# un grand coup



## valenca

Salve a tutti,
sto cercando di tradurre la frase: ' J'ai rougi un grand coup'  ma non riesco a trovare un'espressione che renda bene l'intensità dell' "arrossire"
Mi viene solo da pensare a 'Sono diventato viola per la vergogna'
Ogni vostro consiglio e suggerimento mi sarà utile!
Grazie in anticipo a tutti!!


----------



## matoupaschat

Salvo "diventare tutto rosso in viso", non vedo niente di "attuale".


----------



## valenca

Grazie mille!

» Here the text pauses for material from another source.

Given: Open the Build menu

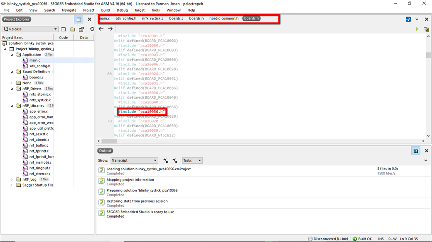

Ma questo 'un grand coup' a cosa fa riferimento?


----------



## Corsicum

Un grand coup = soudain et important … rapide d’un coup.
Il y aurait peut être d’autres expressions ?
_arrossire, avvampare, __imporporarsi, __vergogna avvampo_
_accendersi, bruciare divampando; ardere vivamente_
_*avvampò in viso per la vergogna*_
http://www.treccani.it/vocabolario/avvampare/


----------



## valenca

Grazie Corsicum! Scriverò : 'Sono avvampato'
Merci!


----------



## matoupaschat

Pensavo che questa parola fosse "superata"... Ma allora, "una vampata di rossore" si usa tuttora?


----------



## valenca

Sí, si usa ancora. A un livello di linguaggio leggermente 'sostenuto', in ogni caso non troppo 'familiare'


----------



## matoupaschat

Grazie e buona giornata!


----------



## valenca

Grazie a voi e buona giornata anche a te!


----------